Enter Mom, who still lives in Orange. I called her to ask if she remembered the name of the salon. She didn’t, but amazingly, she did remember his name: Robert Saavedra. The unusual spelling helped, I think. So did the fact that, back in the day, Robert Saavedra cut quite a figure. Apparently, both Mom and I had become his regular clients after that first visit, and he’d made quite an impression on my mother.

Ahem.

Once I had his name, tracking him down was easy. He is still doing hair. In fact, he’s the owner of Robert & Taylor Salon in Costa Mesa, CA, and when I first contacted him to tell him about the upcoming story, he couldn’t stop laughing.

“That was forty years ago!” he kept saying. I thanked him for reminding me.

The reunion took place at his salon in early February.  Robert & Taylor is the latest iteration of a salon Saavedra started in 1979, with business partner Gary Taylor Straff (now deceased.) I brought Mom along – how could I not? I wanted to ask Saavedra whether I’d gotten more details right than wrong. (I had.) I wanted to know how things had changed in the industry since then. (A lot.) And, of course, I wondered about the mystery of the missing twenty. Alas, that would remain a mystery.

Robert Saavedra: I love the story. I don’t really recall this specific instance, but it sounds like something I would do.

Karen Ford: I wouldn’t expect it to be as significant to you as it was to me. Now that I’m involved in this industry, it’s not something that surprises me. As a group, people in this profession are so nice.

RS: I agree. It’s a great industry. In fact, my daughter Danielle actually works here. So it’s been passed on.

KF: Tell me what you remember about the salon in the story, Eastside Crimpers, and the people who worked there.

RS: It was a great job. It was actually my first salon job. I’d only been a hairdresser two or three years at that point. It was really the transition time between weekly clients, who’d come in for a wash and set, and haircutting. That salon was totally into haircutting. I learned both while I was in beauty school, but I pushed back away from setting hair and doing weekly clients and got into haircutting. Sassoon was real big, and the energy was all directed toward that. And I was really young, and enthusiastic, and that was where it was at. I learned a lot. The woman I was working for, Lorie Alexander, was a wonderful hairdresser, and still is. She works in Orange still.

KF: So in 1975 you were a newly-minted stylist. What is it that attracted you to that field?

RS: (laughs)

KF: This usually is a great story, when I ask hairstylists how they started.

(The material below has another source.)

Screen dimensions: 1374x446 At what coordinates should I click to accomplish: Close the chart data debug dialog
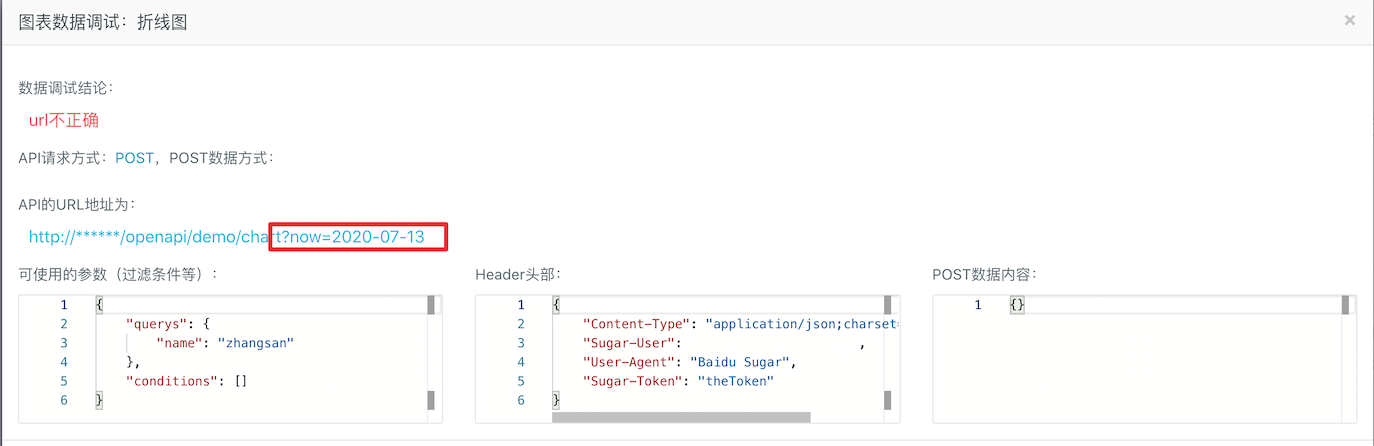coord(1349,20)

RS: This is not a great story.

KF: No pressure…

RS: I was dating two different women…

KF: Now why doesn’t that surprise me?

Ernestine Shook: You were so handsome in those days!

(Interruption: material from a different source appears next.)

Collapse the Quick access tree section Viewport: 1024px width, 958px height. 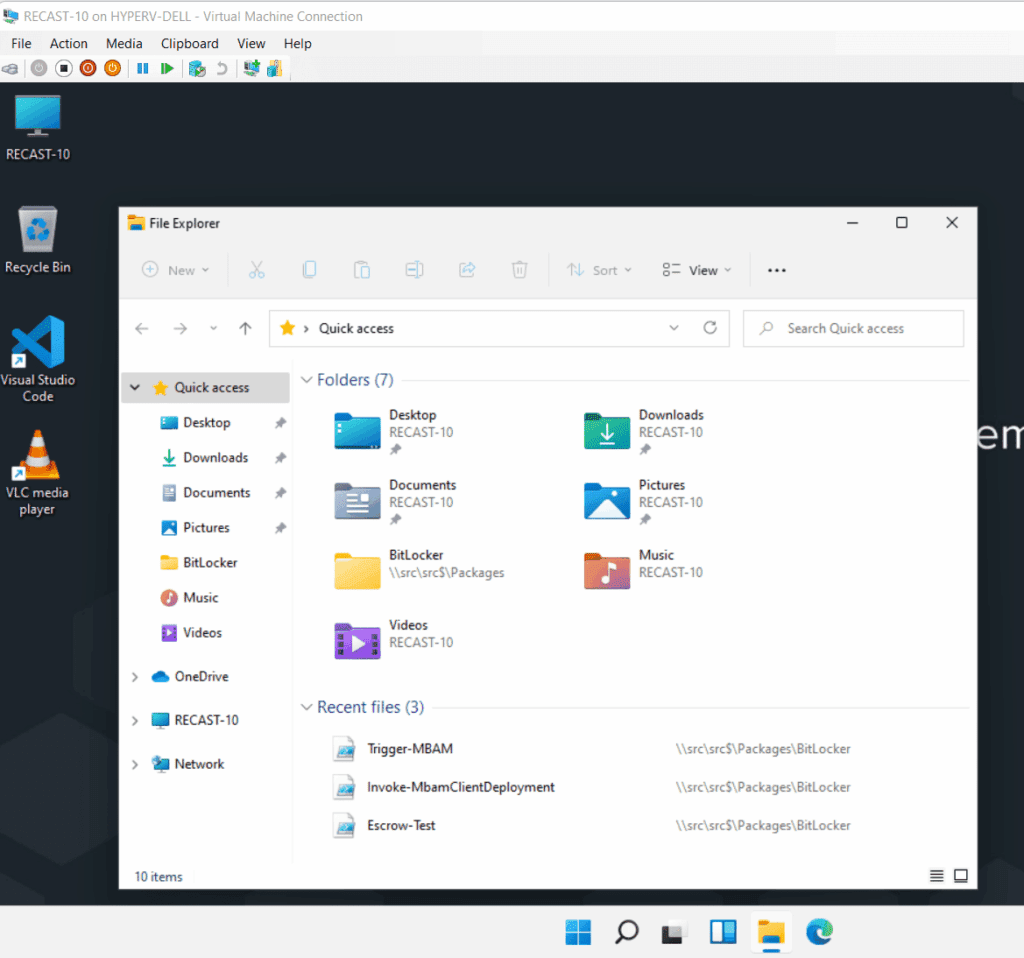tap(135, 387)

RS: I had sold a business in L.A. and I’d moved to Orange County. I was looking for something to do with my life, and I was dating two different women who were both hairdressers. And they both told me I should be a hairdresser. And then they said, “You can wear what you want, and you can be around women all day.” And I said, “Yes, that’s for me!”

KF: So it really was like Shampoo in those days.

RS: It really was.

KF: I was surprised to learn that it came out that same year. Of course I was too young to see it at the time, but the images from that movie, and references to it, were everywhere.

RS: That character was in transition too, I guess, in the movie. When I saw the movie I went, “Ehh…uh-uh.” Because it really wasn’t what we were doing.

KF: Well, it was also set in the ‘60s as it turns out.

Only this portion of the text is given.